Response to HBV Vaccines

The overall responses to all hepatitis B vaccines in healthy children and adults have been very good. Lower responses have been seen in persons undergoing hemodialysis and immunocompromised persons, including persons with HIV. 

• Engerix B and Recombivax-HB: After three doses of the hepatitis B vaccine, more than 95% of healthy infants and more than 90% of healthy adults younger than 40 years of age achieve protective immunity, defined as an HBsAb level of 10 mIU/mL or greater.[33,34,35] Although it is optimal to administer the complete hepatitis B vaccine series, studies have shown that 32 to 56% of persons can achieve protective levels of anti-hepatitis B surface antibody (HBsAb) with a single dose of Recombivax-HB or Engerix-B, and 70 to 75% achieve protective levels with two doses of vaccine.[33,35]
• Twinrix: In an open-label, randomized, control trial of Twinrix versus single-antigen hepatitis A vaccine plus single-antigen hepatitis B vaccine in healthy adults 19 years of age and older, HAV seroconversion and HBV seroprotection occurred in 95.1% of subjects in the Twinrix arm versus 92.2% of subjects in the monovalent vaccine arm.[36] 
• PreHevbrio: Data on the-triple antigen PreHevbrio vaccine similarly suggest excellent rates of seroconversion after three doses in adults. In a phase 3, double-blind, randomized controlled trial comparing the safety and immunogenicity of PreHevbrio to Engerix-B in persons 18 years of age and older, 91.4% of study participants vaccinated with PreHevbrio achieved seroprotection 4 weeks after their third dose of vaccine, compared to 76.5% in the Engerix-B arm.[8] 
• Heplisav-B: Responses to the two-dose Heplisav-B vaccine were also excellent. In phase 3 registration trials that collectively enrolled 9,597 adults aged 18 through 70 years, the rate of seroprotection rate (SPR) after two doses of Heplisav-B, spaced one month apart, was 90 to 100%, compared with 71 to 90% for standard single-antigen hepatitis B vaccine (Engerix-B) for three doses (Figure 9) and (Figure 10).[37,38,39,40] This improvement in seroconversion rates is particularly notable among groups that have historically had lower seroprotective responses to recombinant hepatitis B vaccines, including in persons with older age, diabetes mellitus, tobacco use, and/or obesity.[7,37,38,41]

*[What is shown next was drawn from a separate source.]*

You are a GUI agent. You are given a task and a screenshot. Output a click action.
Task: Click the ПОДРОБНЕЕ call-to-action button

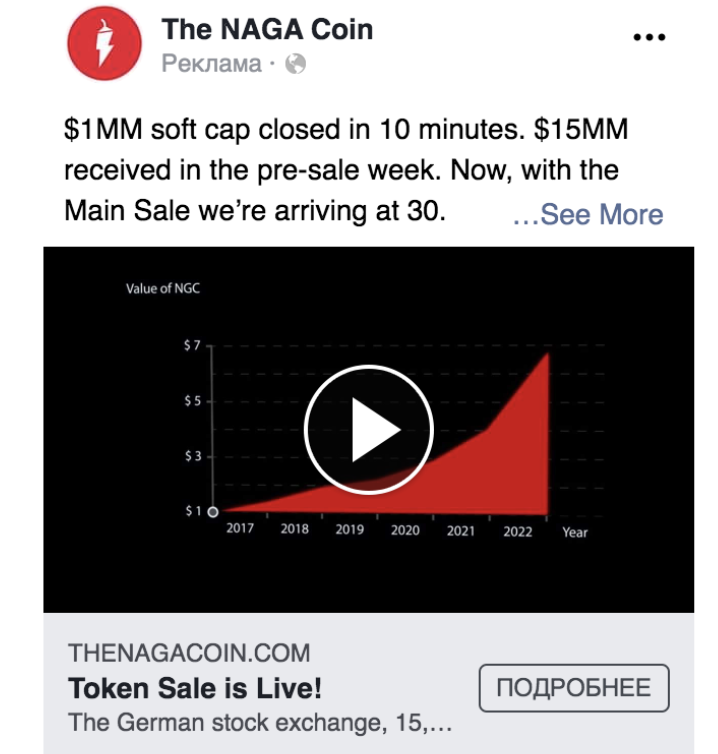coord(574,688)
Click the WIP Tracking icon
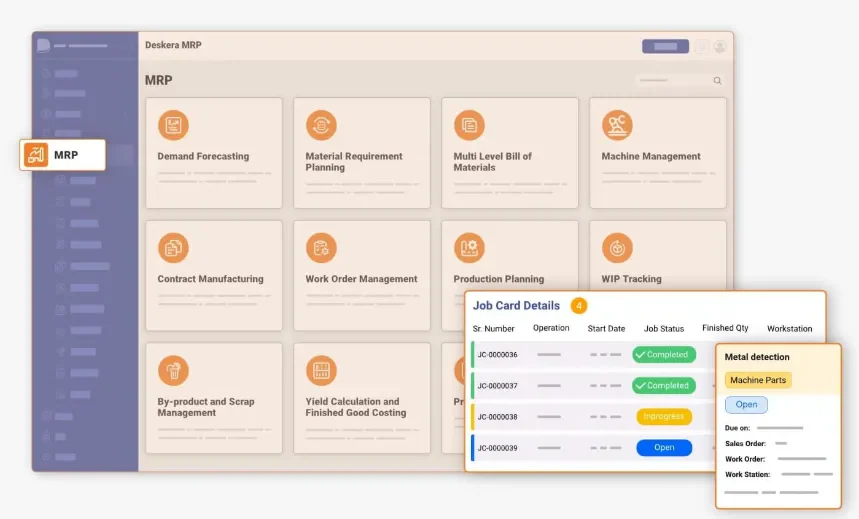859x519 pixels. [617, 248]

Reduced Response to Vaccine

Despite generally high rates of seroconversion in healthy adults, certain conditions are associated with decreased response to vaccine (Table 5).[14,26,42,43,44] A lack of response in healthy individuals has been linked to genetic determinants, specifically HLA haplotypes. In studies from the United States and Sweden, HLA haplotypes B8, SC01, DR3, DQB1*0604, DQA1*0102, and DRB1*1302 were associated with lower response rates to hepatitis B vaccine.[45,46] Nevertheless, the presence of the same haplotypes among some responders in these studies suggests that genetic determinants may be only one of the factors impacting response to hepatitis B vaccine.[45,46] 

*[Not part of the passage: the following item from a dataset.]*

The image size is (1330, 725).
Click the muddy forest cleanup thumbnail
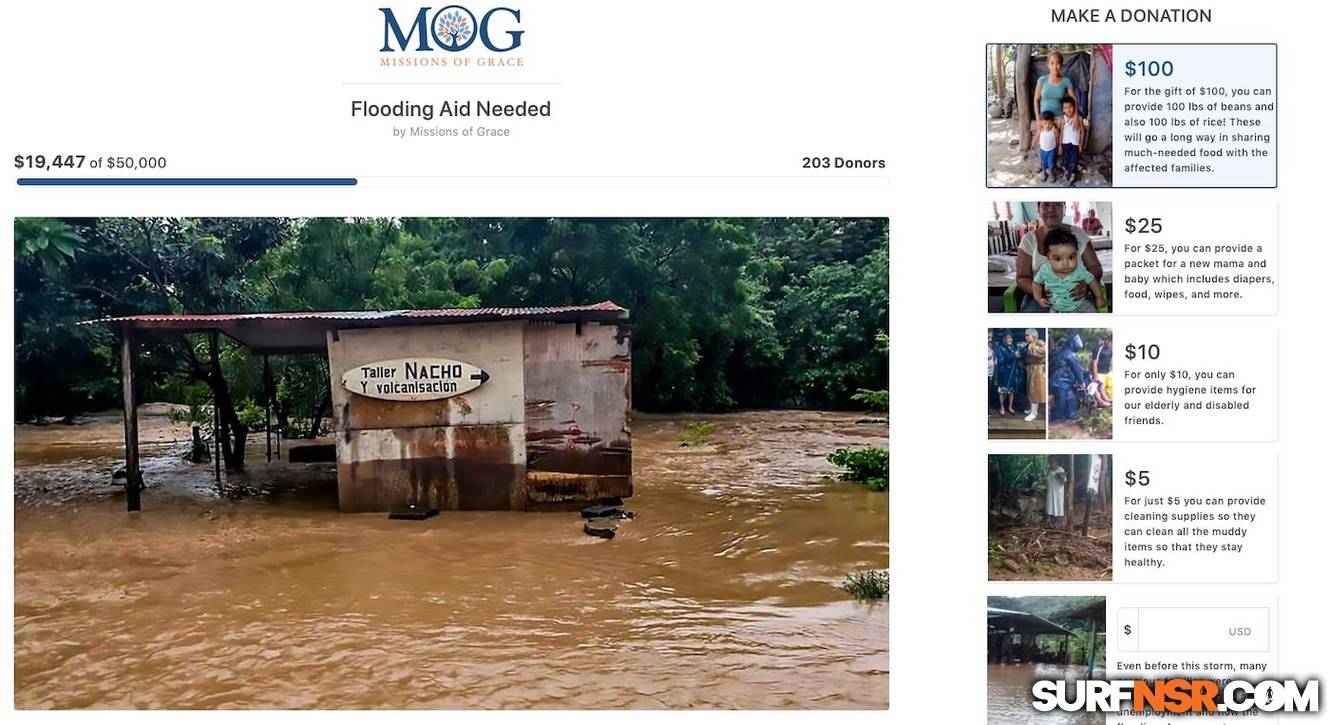coord(1050,517)
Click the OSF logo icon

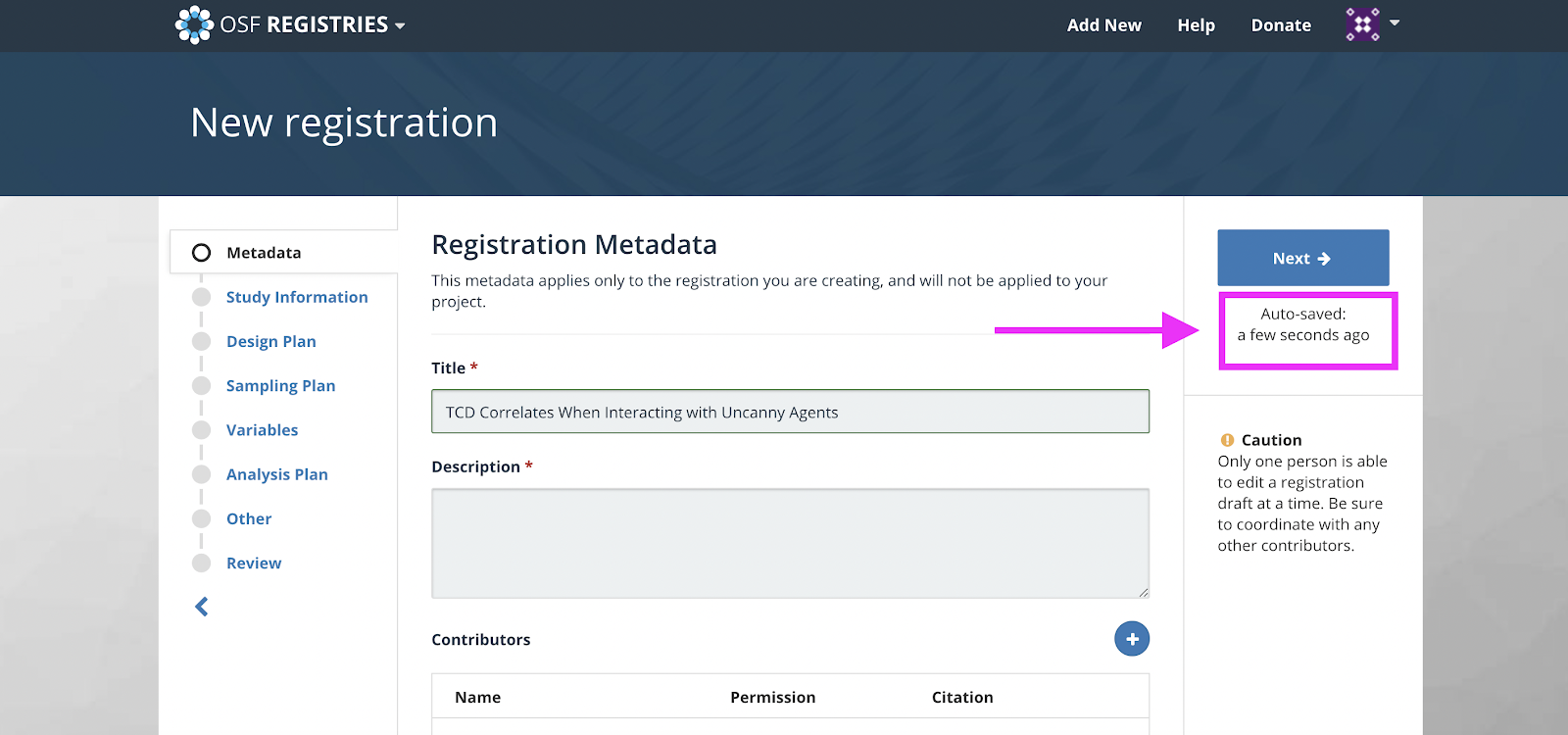[194, 24]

HBV Vaccine in Persons Receiving Hemodialysis

Among persons with chronic kidney disease, the serologic response rates to Engerix-B and Recombivax-HB vaccines (using standard HBsAg doses and standard dosing schedules) are only about 50 to 60%. To improve the vaccine response in adults receiving hemodialysis, each dose of HBsAg in Engerix-B is increased (from 20 µg to 40 µg), and the dosing schedule is expanded from three doses (0, 1, and 6 months) to four doses (0, 1, 2, and 6 months). Similarly, when giving Recombivax-HB to adults receiving hemodialysis, each HBsAg dose is increased from 10 µg to 40 µg, but the same schedule is used (0, 1, and 6 months). In an observer-blind, randomized trial in adults receiving hemodialysis, investigators compared a 3-dose  Heplisav-B series (0, 1, and 6 months) with the 4-dose series (0, 1, 2, and 6 months) of double-dose (40 µg) Engerix-B in persons receiving hemodialysis; the seroprotective response rates at weeks 28 and 52 were higher with Heplisav-B than with Engerix-B.[28] Although this study showed promise with a 3-dose Heplisav-B series in persons on hemodialysis, at this time there are insufficient data on the use of Heplisav-B in persons on hemodialysis. There are insufficient data on the use of PreHevbrio in patients on hemodialysis.  

Duration of Immunity

In general, protection generated by a complete vaccine series is believed to last for at least 30 years in most healthy individuals, and immunity in healthy adults and children appears to persist even though antibodies may decline over time, even below the limit of detection.[47,48,49,50,51] This is evidenced by a study of seroprotection rates in 423 adolescents who received HBV vaccination as infants. In this study, only 24% of participants had protective HBsAb levels of 10 mIU/mL or greater at baseline, but 92% achieved protective levels after a challenge dose of vaccine.[52] A similar study of 243 Alaska Native persons who were vaccinated in infancy showed that 51% had HBsAb levels of 10 mIU/mL or greater after 30 years, and among those with HBsAb levels less than10 mIU/mL, 88% responded to a booster dose of hepatitis B vaccine, achieving HBsAb levels of 10 mIU/mL or greater.[53] In a subsequent study done within the same Alaska Native population, a group of 112 persons who responded to the initial hepatitis B vaccine series were evaluated 35 years later, and 47% had HBsAb levels of 10 mIU/mL or greater; among those with HBsAb levels less than 10 mIU/mL, 74% responded to a booster dose of hepatitis B vaccine, achieving HBsAb levels of 10 mIU/mL or greater.[51] Based on the proportion of individuals who had anti-HBs levels of 10 mIU/mL or greater at 35 years after immunization and following one booster dose, the authors concluded that 86% of individuals had serologic evidence of HBV protection 35 years following initial vaccination.[51]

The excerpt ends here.